The present invention relates to an energy absorbing device for

  a motor vehicle and to a motor vehicle equipped with such a device. Car manufacturers are concerned with improving passenger safety, reducing the cost of repairing vehicles in the event of so-called urban shocks, ie at low speeds, and limiting the aggressiveness of passenger vehicles. other road users, especially pedestrians.

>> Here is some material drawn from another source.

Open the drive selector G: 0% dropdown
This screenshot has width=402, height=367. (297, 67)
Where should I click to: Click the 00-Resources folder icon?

  In this context, motor vehicles must comply with several regulations and undergo testing procedures, especially for the so-called pedestrian shock and the so-called repairability shock. The pedestrian impact is used to estimate the bodily injury of an individual in shock on a vehicle. To limit these bodily injuries, it is necessary to absorb the kinetic energy under a limited effort, which is reflected, in terms of vehicle architecture, by the presence of a soft absorbent element in the vicinity of the front layer of the vehicle. bumper. The repairability shock consists in estimating the cost of repairs on a vehicle tested, when it hits a rigid buffer at low speed, of the order of 15 km / h. The design of the vehicle aims to reduce the repair costs resulting from such a shock at low speed by integrating an area placed at the front of the vehicle, specifically designed to absorb the kinetic energy released during this shock. The effort associated with such a shock corresponds to the limit beyond which the structure of the vehicle is damaged.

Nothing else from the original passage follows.